Could you please find each line in the records that contains the word "Salvador" and copy it?

──────── Supplied material ────────

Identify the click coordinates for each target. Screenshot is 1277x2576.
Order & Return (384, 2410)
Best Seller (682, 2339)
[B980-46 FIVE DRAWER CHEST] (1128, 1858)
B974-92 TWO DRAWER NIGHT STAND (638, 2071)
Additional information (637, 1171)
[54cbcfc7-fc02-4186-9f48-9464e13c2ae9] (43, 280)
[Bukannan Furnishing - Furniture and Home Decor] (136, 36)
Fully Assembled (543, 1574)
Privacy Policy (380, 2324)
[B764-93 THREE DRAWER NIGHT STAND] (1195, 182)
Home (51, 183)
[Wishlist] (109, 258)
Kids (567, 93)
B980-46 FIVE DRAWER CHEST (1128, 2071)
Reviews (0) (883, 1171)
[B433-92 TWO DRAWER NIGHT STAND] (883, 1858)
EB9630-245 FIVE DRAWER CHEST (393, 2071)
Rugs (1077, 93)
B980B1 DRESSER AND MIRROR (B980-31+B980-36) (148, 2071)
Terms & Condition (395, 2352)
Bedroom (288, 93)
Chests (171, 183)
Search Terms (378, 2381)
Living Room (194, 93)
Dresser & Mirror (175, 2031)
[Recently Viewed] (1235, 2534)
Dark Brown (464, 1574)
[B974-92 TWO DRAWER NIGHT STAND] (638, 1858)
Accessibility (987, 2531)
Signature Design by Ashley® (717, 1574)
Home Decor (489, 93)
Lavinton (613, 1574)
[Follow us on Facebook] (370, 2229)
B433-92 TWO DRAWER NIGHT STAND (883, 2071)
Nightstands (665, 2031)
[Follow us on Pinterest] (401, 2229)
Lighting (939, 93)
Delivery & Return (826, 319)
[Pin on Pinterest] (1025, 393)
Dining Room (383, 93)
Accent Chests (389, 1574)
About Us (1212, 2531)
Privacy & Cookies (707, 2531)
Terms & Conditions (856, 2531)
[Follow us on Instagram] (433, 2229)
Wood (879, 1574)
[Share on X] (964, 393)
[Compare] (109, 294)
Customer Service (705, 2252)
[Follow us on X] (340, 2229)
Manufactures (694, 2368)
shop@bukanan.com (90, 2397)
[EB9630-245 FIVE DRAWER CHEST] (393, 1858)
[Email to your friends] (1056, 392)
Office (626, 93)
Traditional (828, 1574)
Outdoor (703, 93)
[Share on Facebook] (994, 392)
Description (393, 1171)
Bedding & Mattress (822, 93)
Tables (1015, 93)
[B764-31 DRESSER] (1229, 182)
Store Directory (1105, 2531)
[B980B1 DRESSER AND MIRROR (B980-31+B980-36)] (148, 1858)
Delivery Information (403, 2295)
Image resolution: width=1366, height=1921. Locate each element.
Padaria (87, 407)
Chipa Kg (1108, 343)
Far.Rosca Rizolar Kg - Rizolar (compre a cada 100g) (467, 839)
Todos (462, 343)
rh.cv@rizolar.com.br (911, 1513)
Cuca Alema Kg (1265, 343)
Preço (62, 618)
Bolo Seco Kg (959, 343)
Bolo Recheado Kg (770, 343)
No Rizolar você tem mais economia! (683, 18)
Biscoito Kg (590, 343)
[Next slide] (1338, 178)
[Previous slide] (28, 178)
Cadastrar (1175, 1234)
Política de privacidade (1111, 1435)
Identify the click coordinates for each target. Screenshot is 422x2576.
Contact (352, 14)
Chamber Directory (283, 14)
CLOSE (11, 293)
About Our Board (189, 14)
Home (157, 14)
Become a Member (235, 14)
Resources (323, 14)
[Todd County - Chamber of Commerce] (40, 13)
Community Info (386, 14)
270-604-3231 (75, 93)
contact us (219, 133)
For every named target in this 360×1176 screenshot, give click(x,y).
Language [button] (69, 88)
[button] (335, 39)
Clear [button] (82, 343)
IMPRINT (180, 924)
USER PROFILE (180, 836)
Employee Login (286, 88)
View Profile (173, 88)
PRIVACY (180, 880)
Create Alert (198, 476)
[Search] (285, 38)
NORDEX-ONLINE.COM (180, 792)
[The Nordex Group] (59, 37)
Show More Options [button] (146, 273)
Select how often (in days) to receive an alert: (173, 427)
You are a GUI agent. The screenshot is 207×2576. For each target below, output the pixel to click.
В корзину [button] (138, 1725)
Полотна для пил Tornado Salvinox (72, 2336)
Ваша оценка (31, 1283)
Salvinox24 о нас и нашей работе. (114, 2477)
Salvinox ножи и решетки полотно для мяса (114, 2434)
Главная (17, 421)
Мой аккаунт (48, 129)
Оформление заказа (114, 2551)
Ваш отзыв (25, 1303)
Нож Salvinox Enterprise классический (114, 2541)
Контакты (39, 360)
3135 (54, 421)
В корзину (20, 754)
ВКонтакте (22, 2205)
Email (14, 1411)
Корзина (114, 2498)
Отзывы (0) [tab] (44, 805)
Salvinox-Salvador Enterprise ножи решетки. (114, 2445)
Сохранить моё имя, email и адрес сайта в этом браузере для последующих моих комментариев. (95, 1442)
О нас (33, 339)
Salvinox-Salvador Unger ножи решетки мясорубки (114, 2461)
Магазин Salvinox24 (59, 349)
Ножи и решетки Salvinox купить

────────

Expected answer -
Salvinox-Salvador Enterprise ножи решетки. (114, 2445)
Salvinox-Salvador Unger ножи решетки мясорубки (114, 2461)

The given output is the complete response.